───── PROVIDED TEXT
= Nanalysis =

Canadian scientific instrument manufacturer

Nanalysis (Nanalysis Scientific Corp.) is a scientific instrument manufacturer based in Calgary, Alberta, Canada. Established in 2009, Nanalysis specializes in the production of compact Nuclear Magnetic Resonance (NMR) spectroscopic instrumentation. As a new public company it is trading on the TSX Venture Exchange (TSXV) under the ticker symbol NSCI since June 2019, and later on the Frankfurt Stock Exchange (FRA) under the ticker symbol 1N1.

== Products ==
The first product introduced by Nanalysis in 2013 was the 60 MHz NMReady benchtop NMR spectrometer, capable of observing multinuclear 1D and 2D NMR spectra. The Nanalysis 60 MHz was the first portable, high-resolution 60 MHz benchtop NMR spectrometer released on the market. Notable for their ease of use, low-maintenance, accessibility, affordability and automatability, these instruments can be used to increase the accessibility of NMR spectroscopy to undergraduate students, streamline the workflow for chemical professionals in all types of industries (oil & gas, chemical, pharma, biotech, food processing etc.), and be used to expand the use of NMR in industry without dependence on the larger, more powerful NMR devices.
──────────
ACTIVITY LIST:
(a) Reproduce the Nanalysis article from "Canadian scientific instrument" to "ticker symbol 1N1.".
(b) Condense the paragraph of the Nanalysis article beginning "Nanalysis (Nanalysis Scientific Corp.) is" into a bulleted list that keeps its main facts.
(c) Pick up the Nanalysis article after its final sentence and keep writing.
The rows that follow are separate material and are unrelated to the Nanalysis article.
───── INFORMATION
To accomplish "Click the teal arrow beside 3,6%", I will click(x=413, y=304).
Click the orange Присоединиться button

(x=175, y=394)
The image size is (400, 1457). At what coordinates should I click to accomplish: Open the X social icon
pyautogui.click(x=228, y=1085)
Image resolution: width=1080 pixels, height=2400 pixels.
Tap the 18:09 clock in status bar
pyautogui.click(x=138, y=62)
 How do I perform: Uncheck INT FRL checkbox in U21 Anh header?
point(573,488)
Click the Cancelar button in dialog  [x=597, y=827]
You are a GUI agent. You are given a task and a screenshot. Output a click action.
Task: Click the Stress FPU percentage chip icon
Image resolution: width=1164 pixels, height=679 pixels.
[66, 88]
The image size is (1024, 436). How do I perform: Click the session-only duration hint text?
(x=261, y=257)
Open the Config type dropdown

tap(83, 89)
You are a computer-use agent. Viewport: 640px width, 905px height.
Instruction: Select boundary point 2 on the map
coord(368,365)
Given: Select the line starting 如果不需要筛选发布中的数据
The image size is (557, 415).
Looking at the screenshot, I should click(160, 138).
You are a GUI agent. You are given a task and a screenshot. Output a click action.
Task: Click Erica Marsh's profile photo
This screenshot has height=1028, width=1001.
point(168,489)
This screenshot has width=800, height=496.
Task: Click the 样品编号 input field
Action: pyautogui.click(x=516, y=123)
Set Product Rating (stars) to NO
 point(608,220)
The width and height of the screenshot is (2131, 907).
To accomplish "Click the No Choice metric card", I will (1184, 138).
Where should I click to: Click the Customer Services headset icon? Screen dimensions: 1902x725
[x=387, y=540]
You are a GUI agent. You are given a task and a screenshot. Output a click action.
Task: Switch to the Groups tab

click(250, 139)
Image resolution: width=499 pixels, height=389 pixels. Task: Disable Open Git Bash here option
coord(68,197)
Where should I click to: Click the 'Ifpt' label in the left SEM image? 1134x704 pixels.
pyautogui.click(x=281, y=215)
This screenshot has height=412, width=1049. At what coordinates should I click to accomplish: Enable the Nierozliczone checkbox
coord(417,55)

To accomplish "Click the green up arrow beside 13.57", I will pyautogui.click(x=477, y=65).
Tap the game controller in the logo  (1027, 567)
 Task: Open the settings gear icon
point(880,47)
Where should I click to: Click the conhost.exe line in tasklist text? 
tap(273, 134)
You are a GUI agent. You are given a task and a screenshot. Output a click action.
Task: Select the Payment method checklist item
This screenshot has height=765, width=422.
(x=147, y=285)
──────────
ANSWERS GIVEN:
(a)
Canadian scientific instrument manufacturer

Nanalysis (Nanalysis Scientific Corp.) is a scientific instrument manufacturer based in Calgary, Alberta, Canada. Established in 2009, Nanalysis specializes in the production of compact Nuclear Magnetic Resonance (NMR) spectroscopic instrumentation. As a new public company it is trading on the TSX Venture Exchange (TSXV) under the ticker symbol NSCI since June 2019, and later on the Frankfurt Stock Exchange (FRA) under the ticker symbol 1N1.

(b)
- Full name: Nanalysis Scientific Corp.
- Scientific instrument manufacturer based in Calgary, Alberta, Canada
- Established in 2009
- Specializes in compact Nuclear Magnetic Resonance (NMR) spectroscopic instrumentation
- Trades on the TSX Venture Exchange (TSXV) under the ticker symbol NSCI since June 2019
- Later listed on the Frankfurt Stock Exchange (FRA) under the ticker symbol 1N1

(c)
In 2019, the company announced the 100 MHz spectrometer, representing the highest field permanent magnet based benchtop NMR available on the market to expand the range of molecules that can be resolved using benchtop NMR spectroscopy. Designed with flexibility in mind, the instruments can be configured as traditional NMR spectrometers or programmed as analyzers for specific industrial applications (oil and gas, chemical, pharma, biotech, food science, atomic agencies, cannabis, mining). With a global sales network, manufacturing, product development and corporate headquarters located in Calgary, Alberta, Canada, Nanalysis has sold instruments in over 45 countries. Their product line has been widely recognized, including being named Company of the Year in Global Portable NMR in the prestigious Frost & Sullivan award for three consecutive years.